Jakarta (ANTARA) - Kementerian Hak Asasi Manusia (HAM) akan melakukan validasi terhadap jumlah dan kebutuhan korban pelanggaran HAM berat sebagai langkah awal pelaksanaan Peta Jalan Menuju Penyelesaian Kasus-Kasus Pelanggaran HAM yang Berat di Masa Lalu yang diluncurkan di Jakarta, Senin.
Tenaga Ahli Menteri HAM Ifdhal Kasim menjelaskan berdasarkan dokumen Tim Penyelesaian Non-Yudisial Pelanggaran Hak Asasi Manusia yang Berat Masa Lalu yang diserahkan ke Kementerian Koordinator Bidang Politik, Hukum, dan HAM beberapa tahun lalu, terdata ada sekitar 7.000 korban pelanggaran HAM berat.
"Kementerian HAM akan memaksimalkan sumber daya yang ada untuk mengimplementasikan instruksi dalam peta jalan," kata Ifdhal dalam konferensi pers usai acara peluncuran peta jalan.
Ia mengatakan Peta Jalan Menuju Penyelesaian Kasus-Kasus Pelanggaran HAM yang Berat di Masa Lalu merupakan upaya pemerintah untuk melanjutkan kebijakan penyelesaian pelanggaran HAM berat masa lalu yang sudah dilakukan oleh pemerintahan sebelumnya.
Adapun sebelumnya, penyelesaian pelanggaran HAM berat dilakukan melalui Keputusan Presiden (Keppres) Nomor 17 Tahun 2022 tentang Pembentukan Tim Penyelesaian Non-Yudisial Pelanggaran Hak Asasi Manusia yang Berat Masa Lalu.
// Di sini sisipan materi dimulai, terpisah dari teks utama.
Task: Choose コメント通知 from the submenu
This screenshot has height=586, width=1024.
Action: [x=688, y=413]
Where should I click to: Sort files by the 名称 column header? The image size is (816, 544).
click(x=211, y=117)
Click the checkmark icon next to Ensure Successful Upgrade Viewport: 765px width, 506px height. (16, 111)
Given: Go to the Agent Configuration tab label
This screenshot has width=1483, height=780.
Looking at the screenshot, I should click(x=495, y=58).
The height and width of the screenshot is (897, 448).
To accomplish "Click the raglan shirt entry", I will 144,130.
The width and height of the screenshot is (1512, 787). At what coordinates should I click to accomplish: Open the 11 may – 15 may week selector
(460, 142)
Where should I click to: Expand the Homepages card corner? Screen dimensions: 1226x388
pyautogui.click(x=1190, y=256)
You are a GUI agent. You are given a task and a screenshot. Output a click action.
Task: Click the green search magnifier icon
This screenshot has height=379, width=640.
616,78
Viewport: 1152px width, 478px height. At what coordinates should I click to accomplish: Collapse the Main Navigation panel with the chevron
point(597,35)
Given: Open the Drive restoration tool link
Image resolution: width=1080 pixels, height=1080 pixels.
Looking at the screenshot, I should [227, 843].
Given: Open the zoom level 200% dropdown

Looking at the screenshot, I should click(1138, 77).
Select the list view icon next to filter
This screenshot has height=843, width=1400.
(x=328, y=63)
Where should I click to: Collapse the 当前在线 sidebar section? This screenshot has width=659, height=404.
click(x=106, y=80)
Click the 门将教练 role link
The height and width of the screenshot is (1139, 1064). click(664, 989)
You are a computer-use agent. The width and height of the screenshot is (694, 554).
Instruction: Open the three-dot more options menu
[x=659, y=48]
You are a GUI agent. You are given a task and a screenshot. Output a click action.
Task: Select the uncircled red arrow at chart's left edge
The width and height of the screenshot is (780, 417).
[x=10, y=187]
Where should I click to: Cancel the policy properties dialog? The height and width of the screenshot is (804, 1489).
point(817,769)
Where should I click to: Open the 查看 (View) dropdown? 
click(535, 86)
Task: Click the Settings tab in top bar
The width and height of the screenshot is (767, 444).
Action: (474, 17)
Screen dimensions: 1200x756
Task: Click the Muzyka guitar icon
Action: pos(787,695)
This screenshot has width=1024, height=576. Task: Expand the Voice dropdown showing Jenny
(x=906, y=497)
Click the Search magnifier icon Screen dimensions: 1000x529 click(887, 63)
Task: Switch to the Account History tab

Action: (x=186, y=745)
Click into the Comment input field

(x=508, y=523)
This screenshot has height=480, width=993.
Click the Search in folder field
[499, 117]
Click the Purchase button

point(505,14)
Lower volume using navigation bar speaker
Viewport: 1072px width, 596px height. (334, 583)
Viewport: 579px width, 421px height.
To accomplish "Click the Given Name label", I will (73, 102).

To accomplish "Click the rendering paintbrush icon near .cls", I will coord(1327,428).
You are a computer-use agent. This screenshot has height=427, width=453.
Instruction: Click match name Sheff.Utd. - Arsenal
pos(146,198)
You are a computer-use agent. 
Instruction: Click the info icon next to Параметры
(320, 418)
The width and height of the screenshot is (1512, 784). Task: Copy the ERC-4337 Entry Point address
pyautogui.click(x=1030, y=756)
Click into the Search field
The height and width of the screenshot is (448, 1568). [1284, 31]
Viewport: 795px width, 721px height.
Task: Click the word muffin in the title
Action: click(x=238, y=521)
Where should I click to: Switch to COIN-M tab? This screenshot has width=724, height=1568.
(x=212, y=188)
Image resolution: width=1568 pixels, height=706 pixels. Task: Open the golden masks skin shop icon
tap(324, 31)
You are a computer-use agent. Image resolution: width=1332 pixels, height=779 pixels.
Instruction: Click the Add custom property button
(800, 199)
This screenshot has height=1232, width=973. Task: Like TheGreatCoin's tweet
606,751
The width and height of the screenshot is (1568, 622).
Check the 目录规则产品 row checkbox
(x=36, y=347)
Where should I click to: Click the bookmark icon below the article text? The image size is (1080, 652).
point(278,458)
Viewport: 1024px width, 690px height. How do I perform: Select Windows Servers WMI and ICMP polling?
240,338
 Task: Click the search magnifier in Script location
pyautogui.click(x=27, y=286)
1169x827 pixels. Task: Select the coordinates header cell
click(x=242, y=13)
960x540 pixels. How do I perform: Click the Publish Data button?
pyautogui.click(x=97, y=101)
Ifdhal menjelaskan hal yang akan ditindaklanjuti berupa program pemulihan yang telah diinstruksikan Keppres kepada 19 kementerian untuk melakukan pendampingan dan pemenuhan tanggung jawab terhadap hak para korban untuk pemulihan.
Dengan demikian, kata Ifdhal, peta jalan yang baru diluncurkan memberikan arahan mengenai cara yang akan ditempuh dalam menyelesaikan kasus tersebut dalam waktu dekat.
"Makanya di dalam laporan ini ada plan of action di belakangnya. Itu salah satunya untuk melakukan validasi terhadap korban," ucapnya.
Sementara dalam penyelesaian kasus melalui yudisial, Ifdhal menambahkan peta jalan menugaskan Kementerian HAM untuk memberikan arahan atau rujukan apabila proses hukum di Kejaksaan Agung mandek karena tidak adanya bukti atau saksi yang kuat.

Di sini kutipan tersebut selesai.